▸ **Dataset entries**

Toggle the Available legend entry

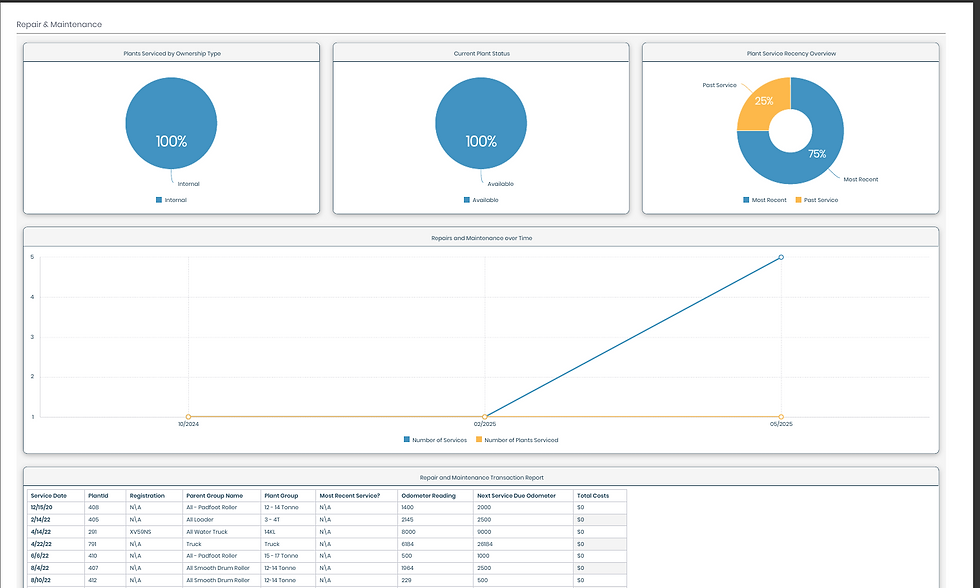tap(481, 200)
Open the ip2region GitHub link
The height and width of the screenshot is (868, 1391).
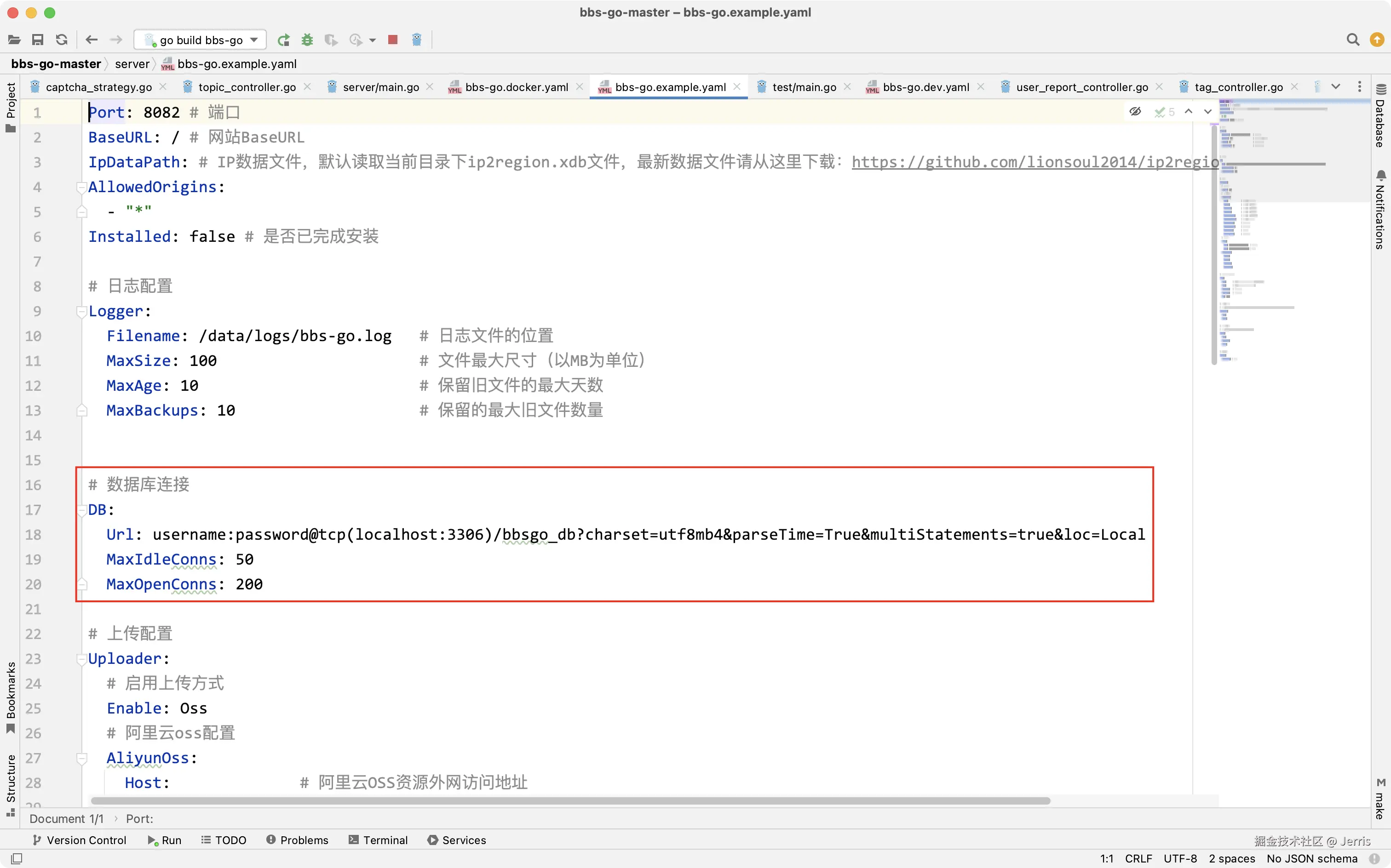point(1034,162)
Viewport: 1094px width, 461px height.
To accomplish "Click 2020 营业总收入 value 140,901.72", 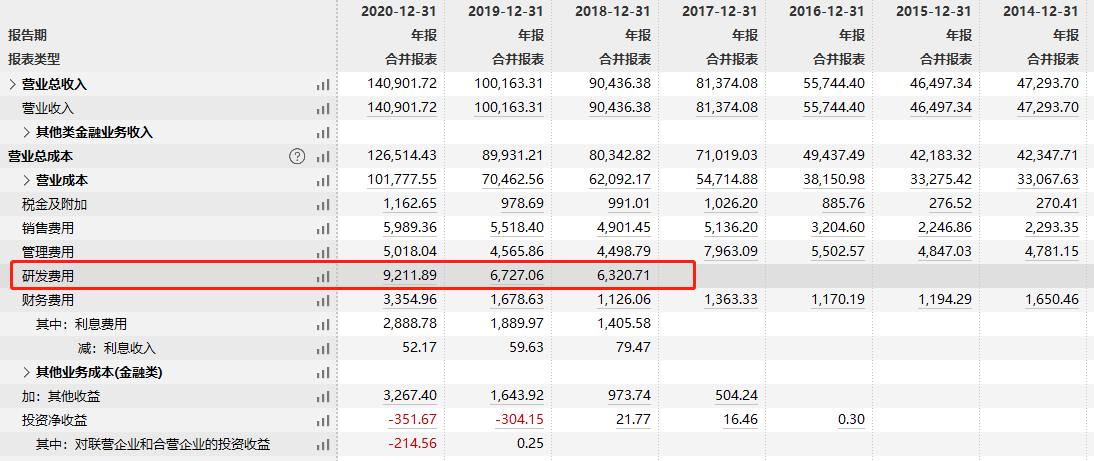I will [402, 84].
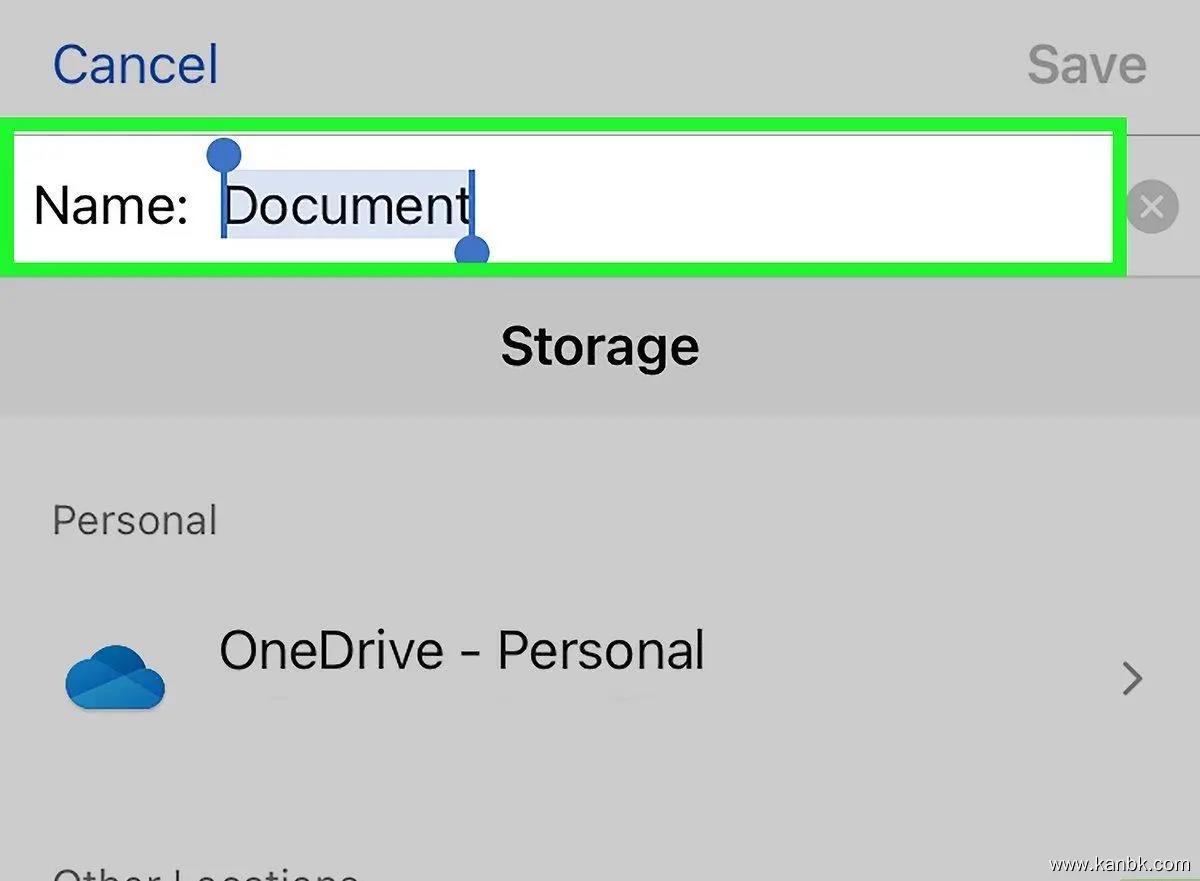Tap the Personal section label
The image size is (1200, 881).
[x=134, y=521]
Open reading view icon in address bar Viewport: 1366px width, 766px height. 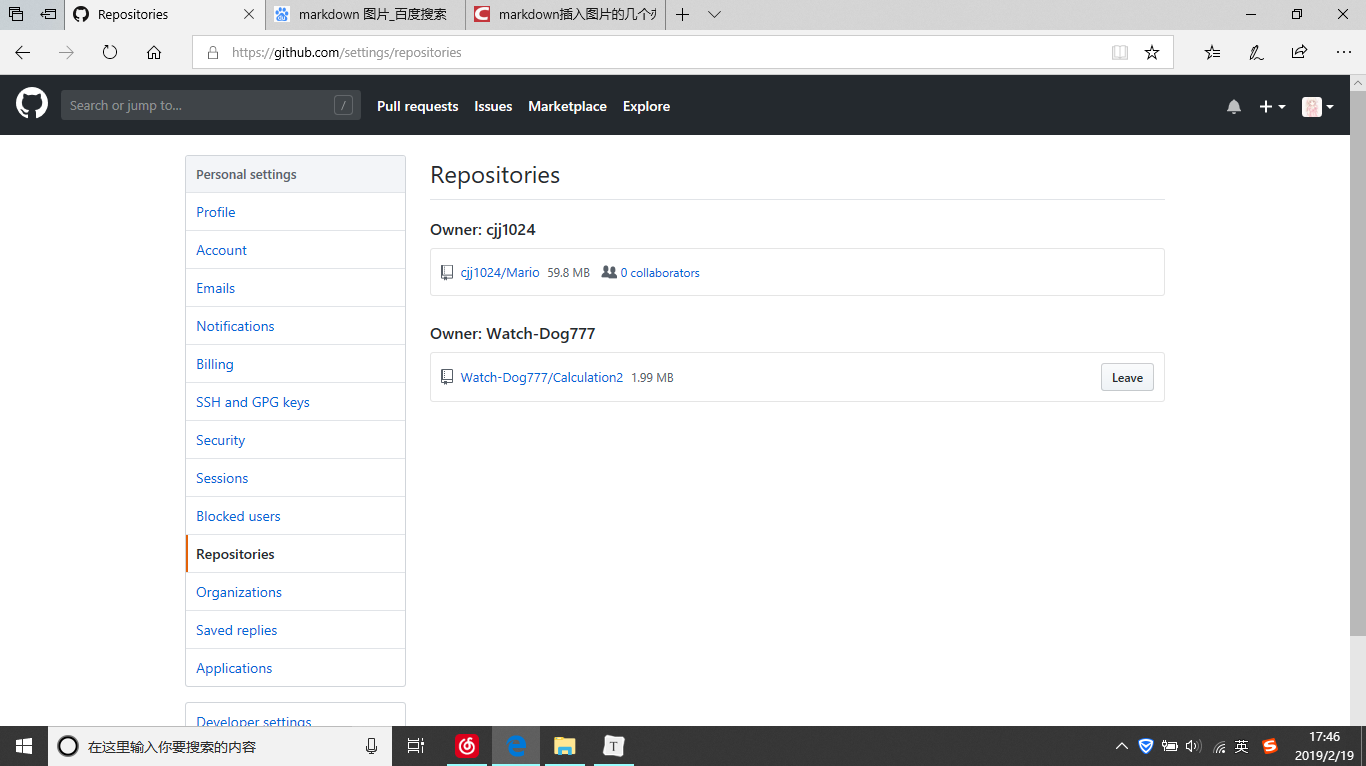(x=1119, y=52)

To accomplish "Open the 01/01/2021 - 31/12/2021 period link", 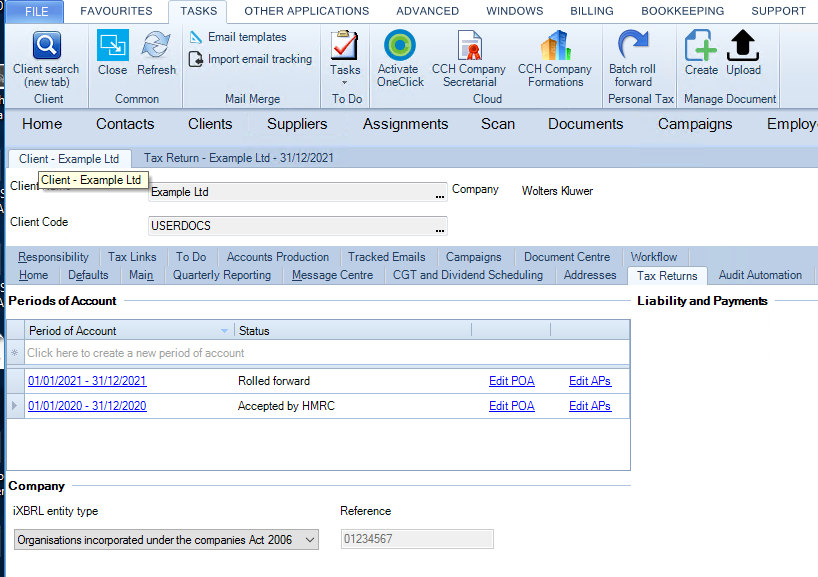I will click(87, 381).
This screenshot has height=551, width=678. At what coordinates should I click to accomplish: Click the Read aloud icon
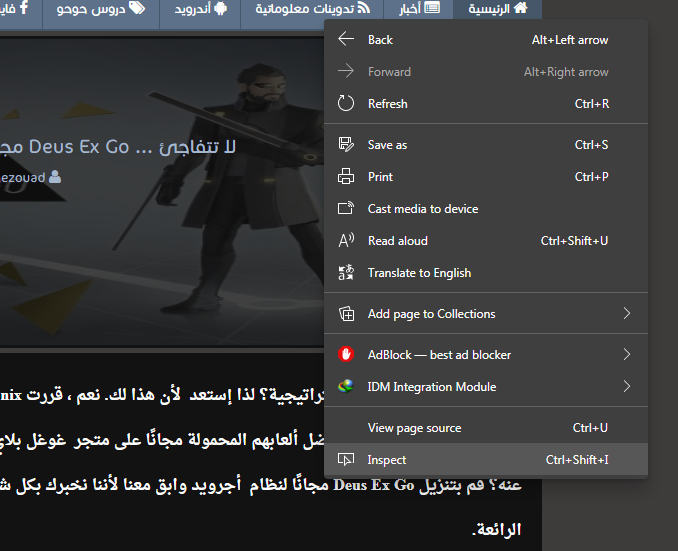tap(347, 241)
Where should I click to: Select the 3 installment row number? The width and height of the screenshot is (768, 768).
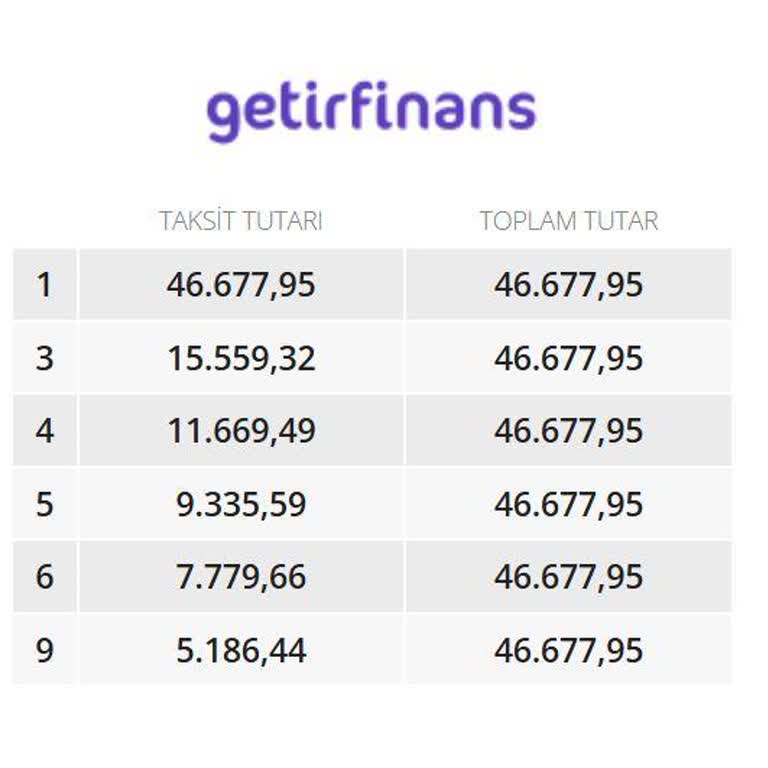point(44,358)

▸ **Job**
Rewrite everything from the line containing "This screenshot has" down to the end of the data, substituting "image" for "screenshot" and leaving everything else unchanged. Omit the pictures from your answer.

▸ **Solution for this task**
This image has height=551, width=678. At what coordinates should I click to accomplish: Click the Read aloud icon
tap(347, 241)
Where should I click to: Select the 3 installment row number? The width and height of the image is (768, 768).
point(44,358)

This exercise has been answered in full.